Exercise :: Starting at the first line of the data, please print exactly those lines through the one that holds "Task: Click the Pan mode hand icon", omitting every picture.

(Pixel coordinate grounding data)
========================

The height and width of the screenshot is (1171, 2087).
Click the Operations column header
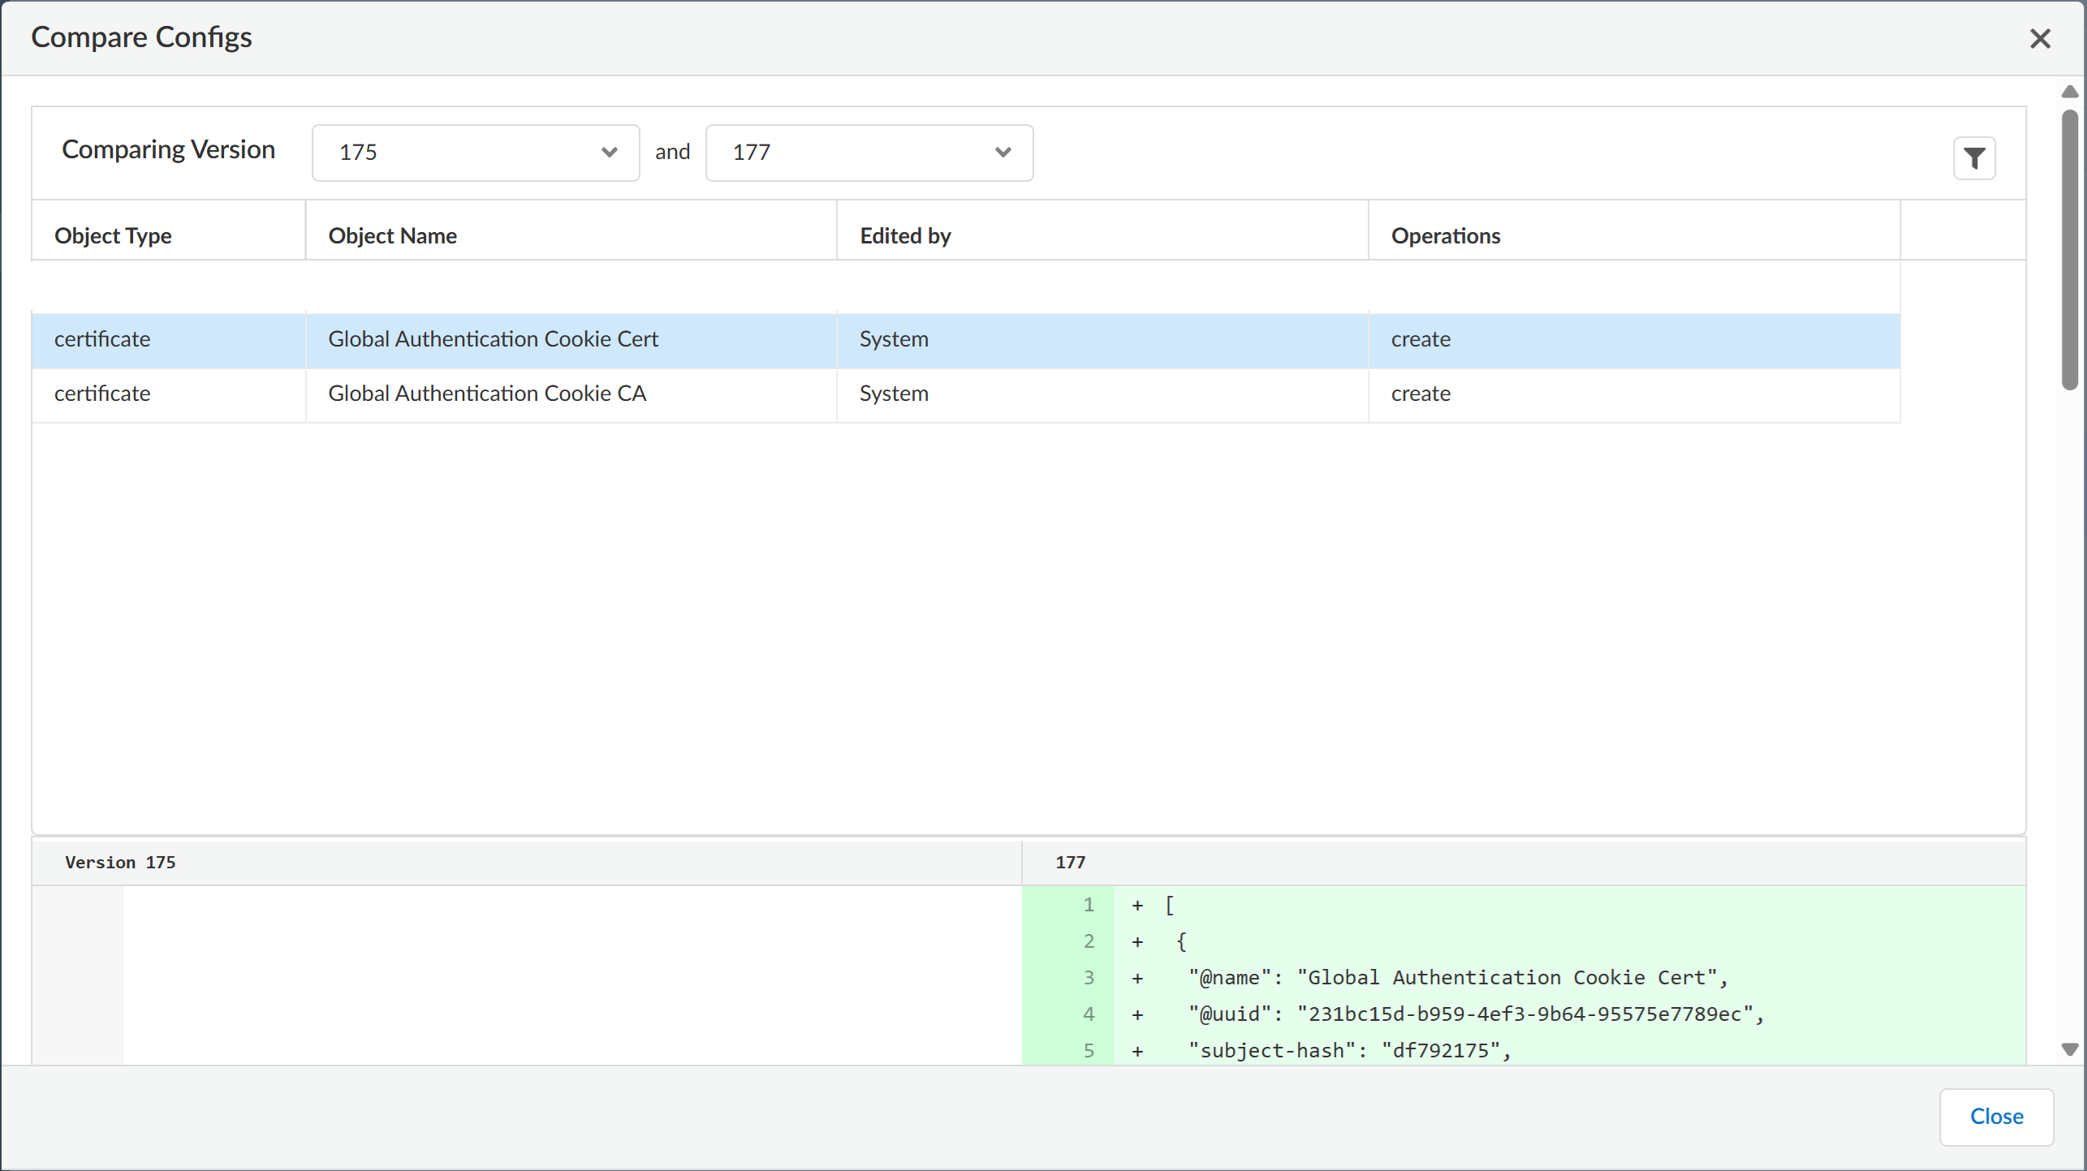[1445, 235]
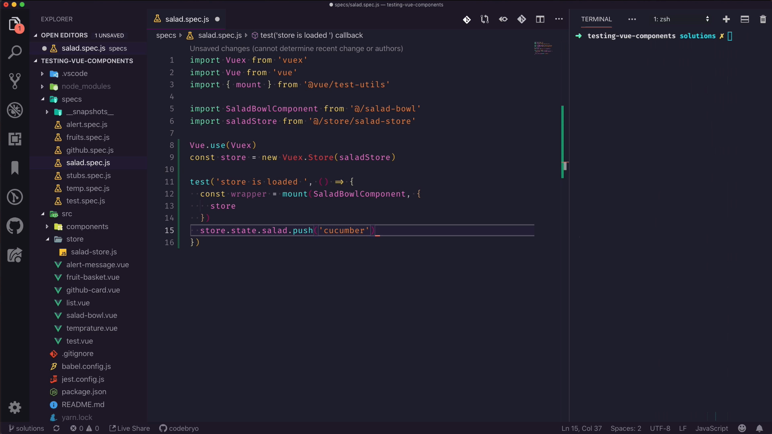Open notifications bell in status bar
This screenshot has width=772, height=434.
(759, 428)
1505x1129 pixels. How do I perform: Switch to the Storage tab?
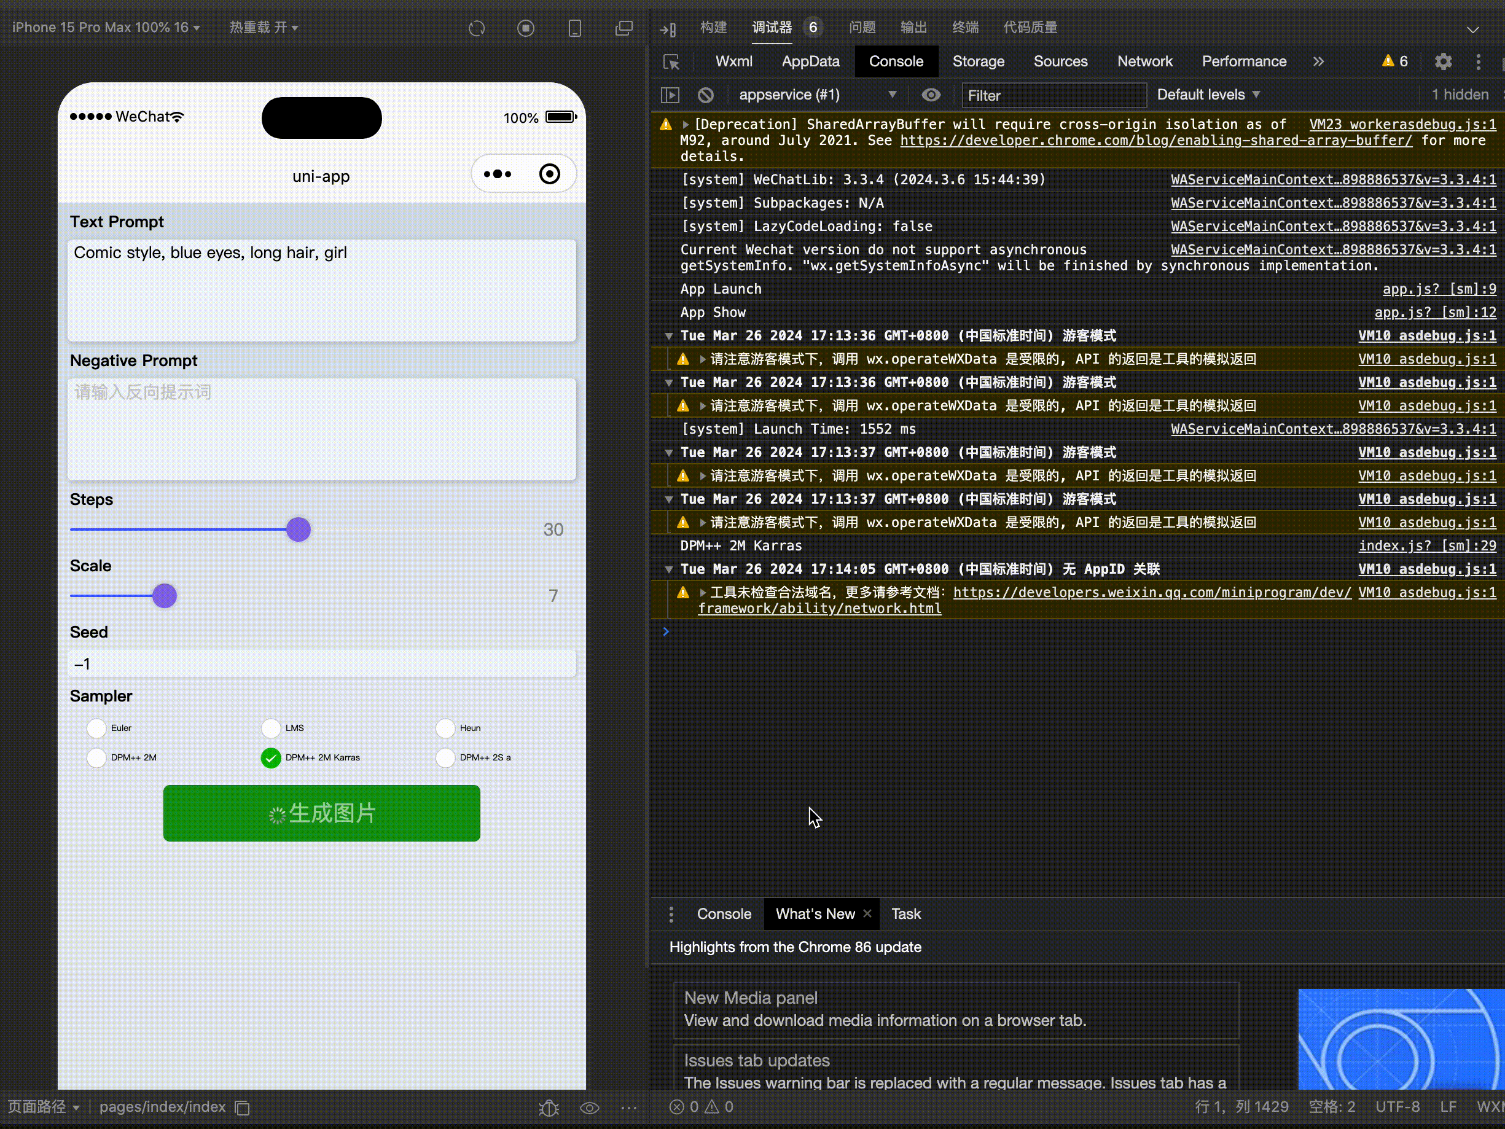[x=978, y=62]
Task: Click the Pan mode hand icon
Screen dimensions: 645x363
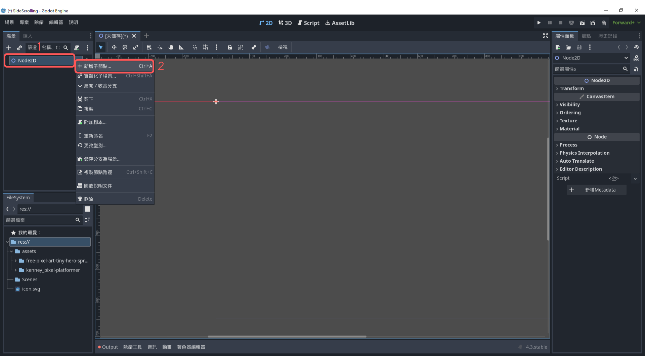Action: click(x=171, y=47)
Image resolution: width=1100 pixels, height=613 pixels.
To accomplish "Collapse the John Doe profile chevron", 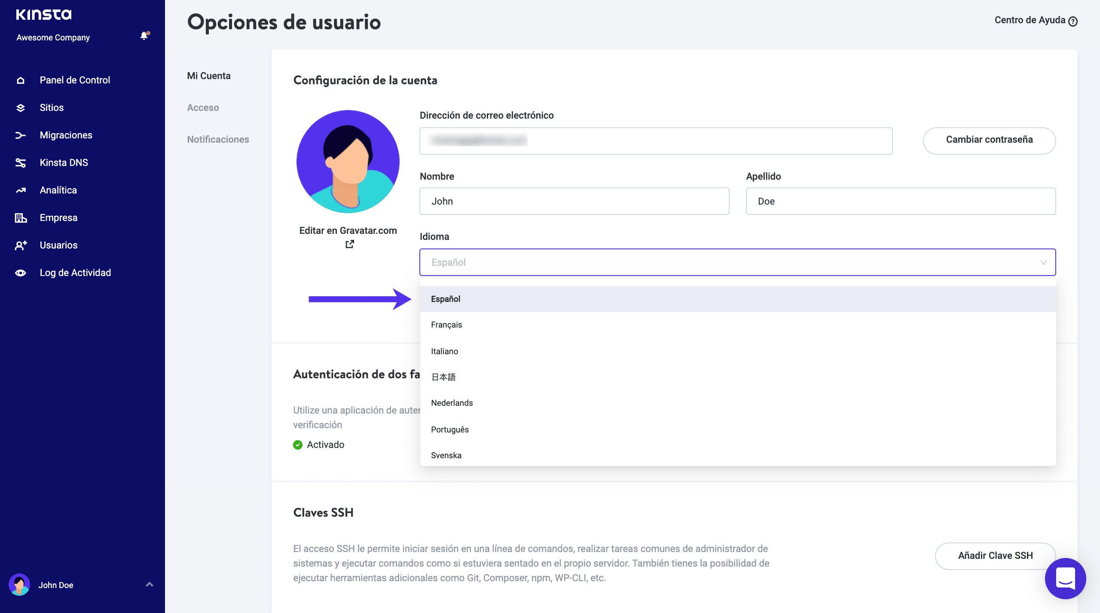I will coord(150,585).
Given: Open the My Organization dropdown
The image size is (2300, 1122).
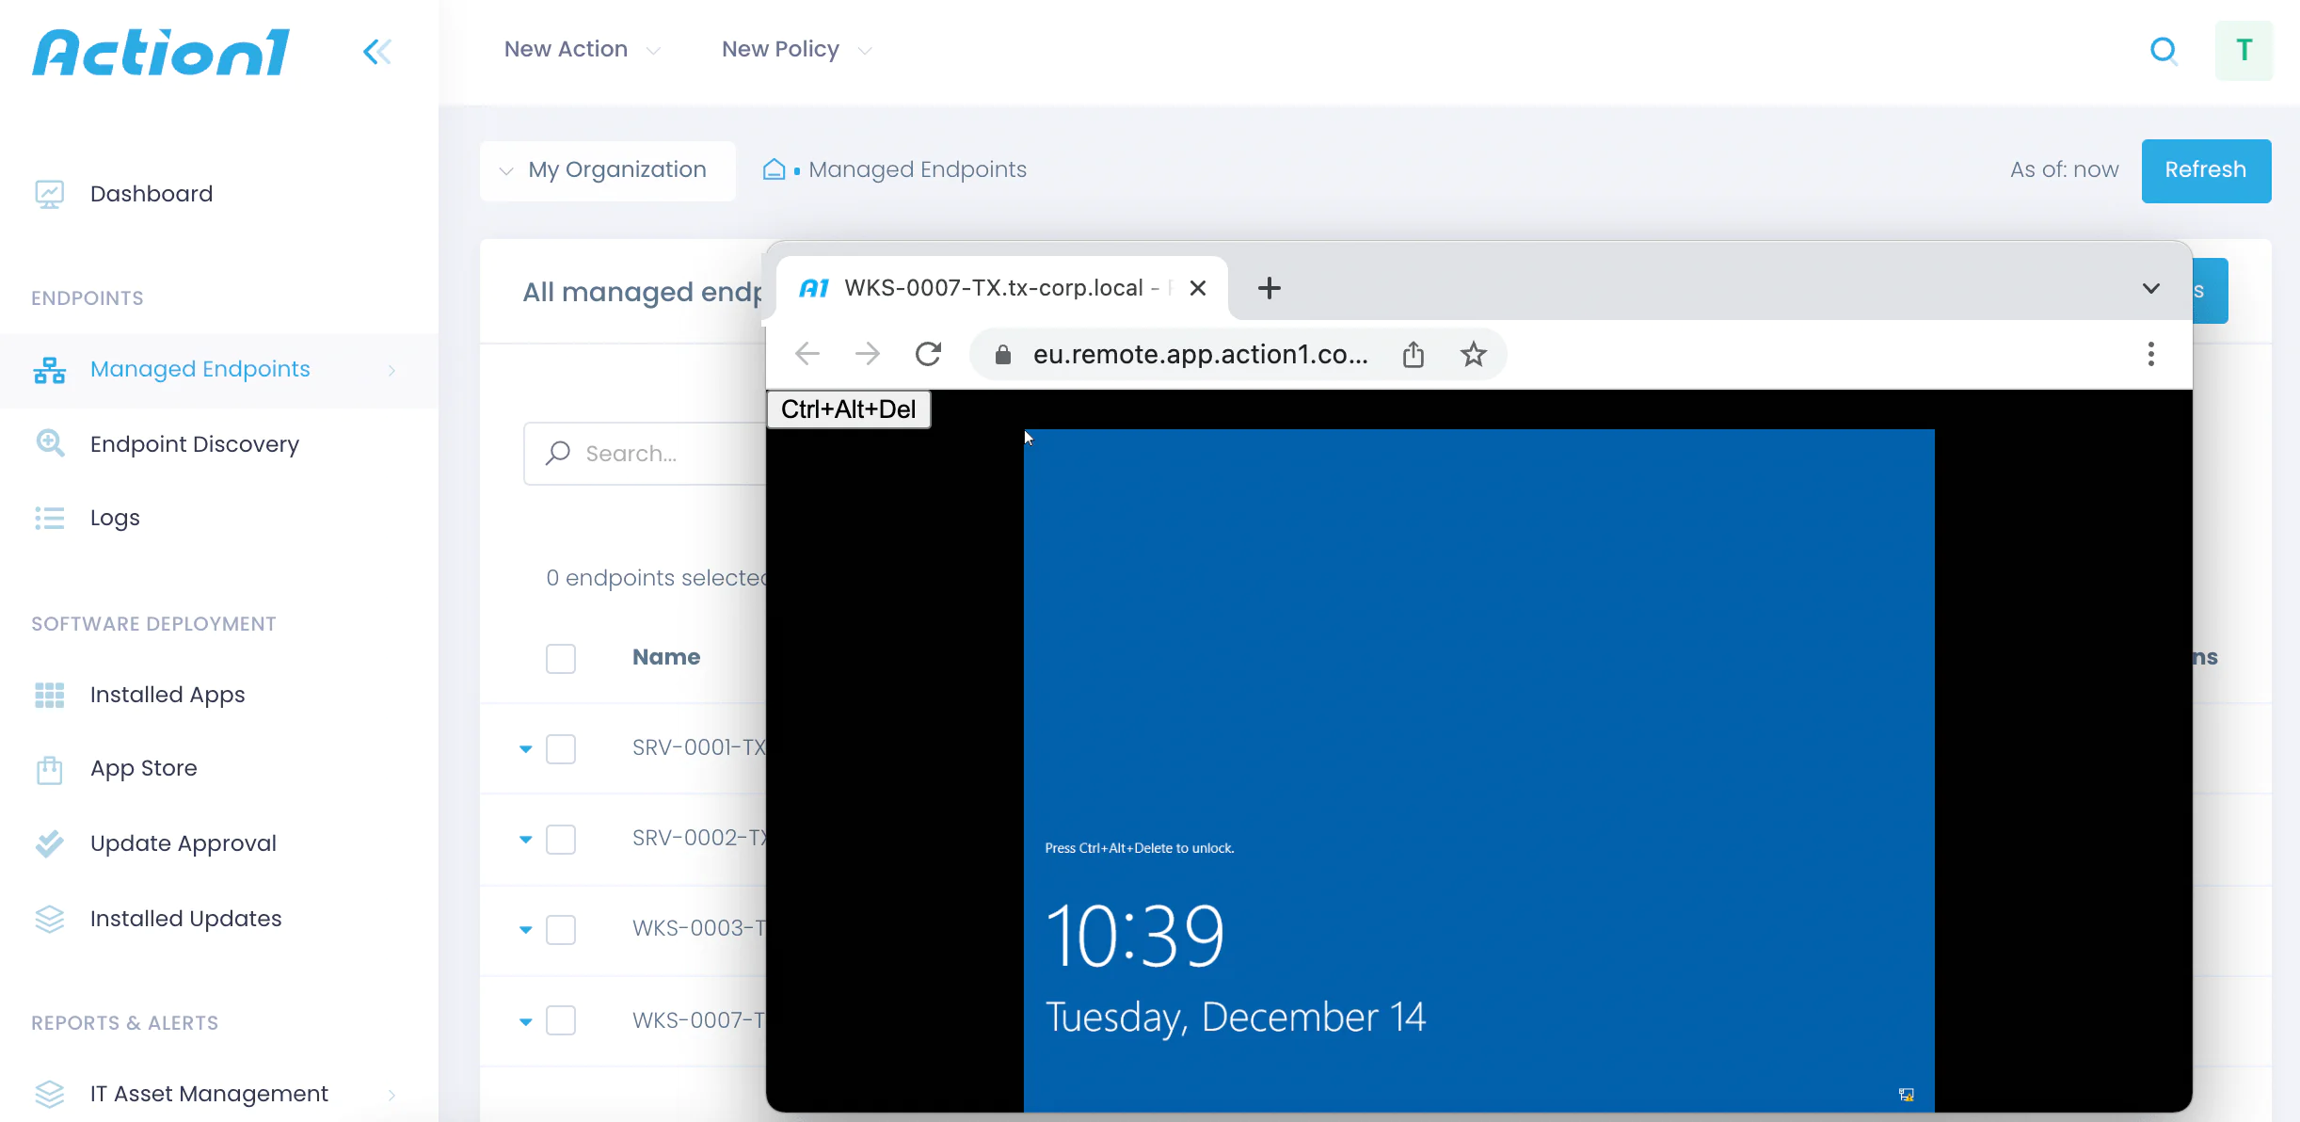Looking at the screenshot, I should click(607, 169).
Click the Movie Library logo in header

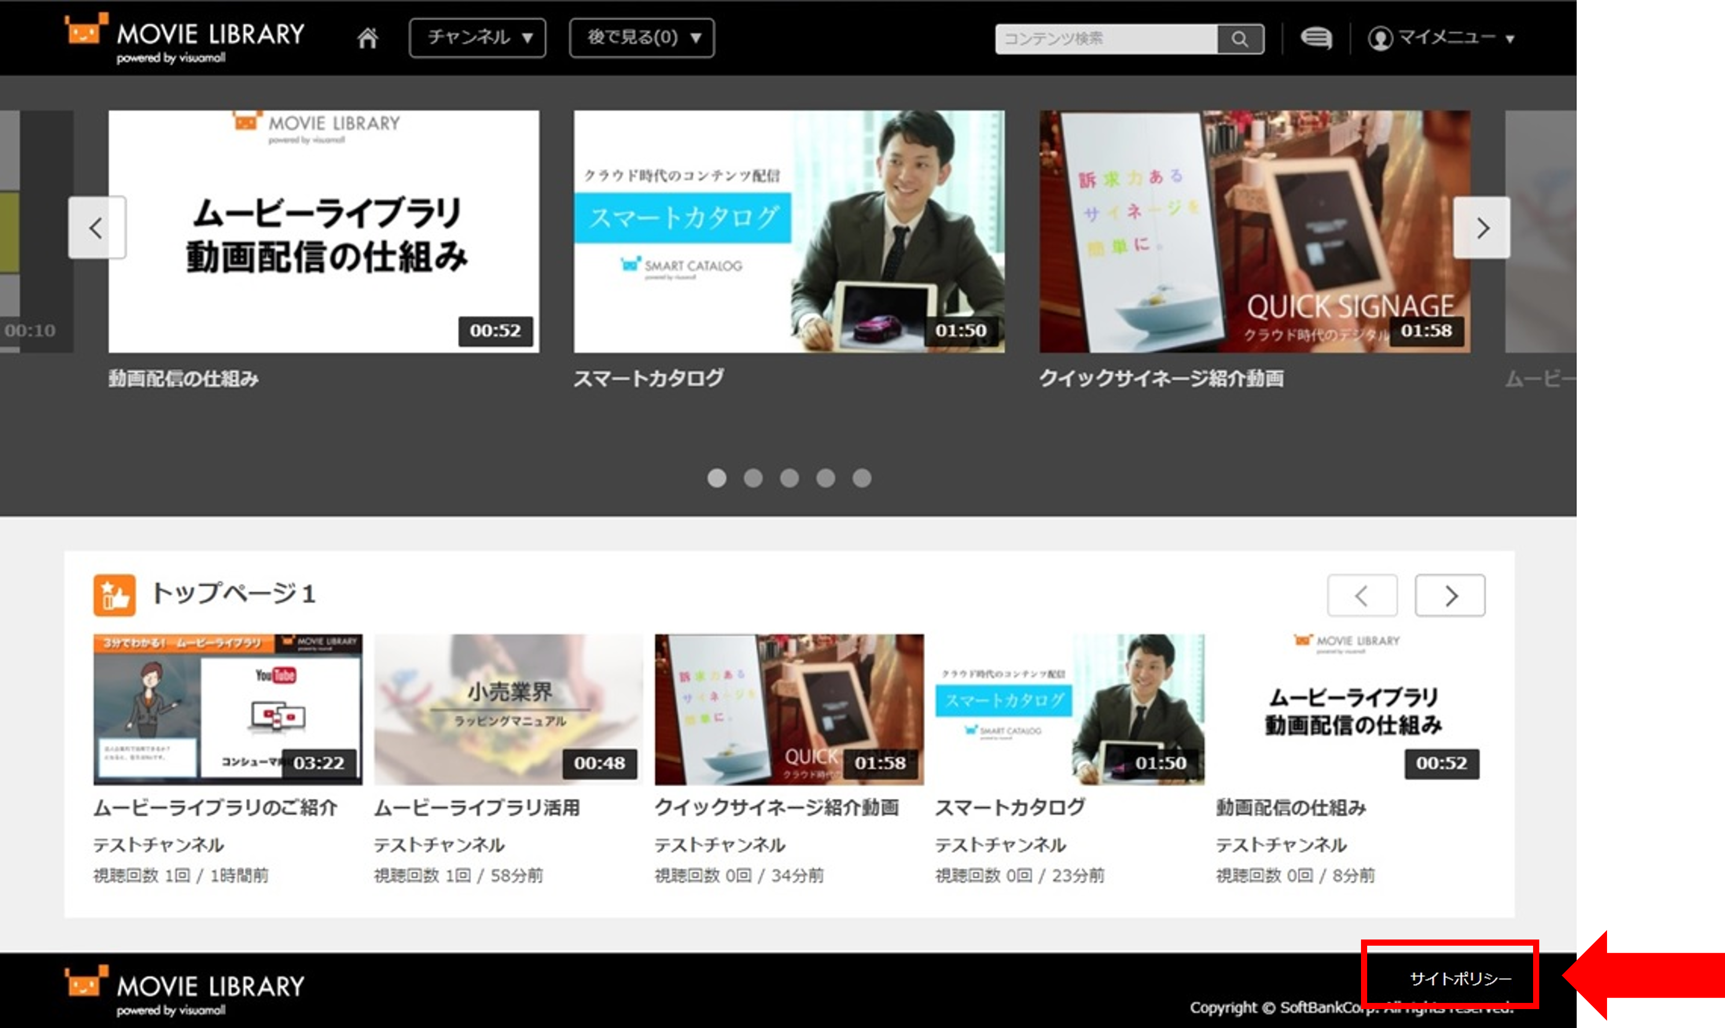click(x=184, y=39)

========================

Task answer ::
The height and width of the screenshot is (1171, 2087).
Click the Operations column header
[1445, 235]
Open notifications bell in status bar
This screenshot has width=772, height=434.
(759, 428)
1505x1129 pixels. How do I perform: Switch to the Storage tab?
[x=978, y=62]
Task: Click the Pan mode hand icon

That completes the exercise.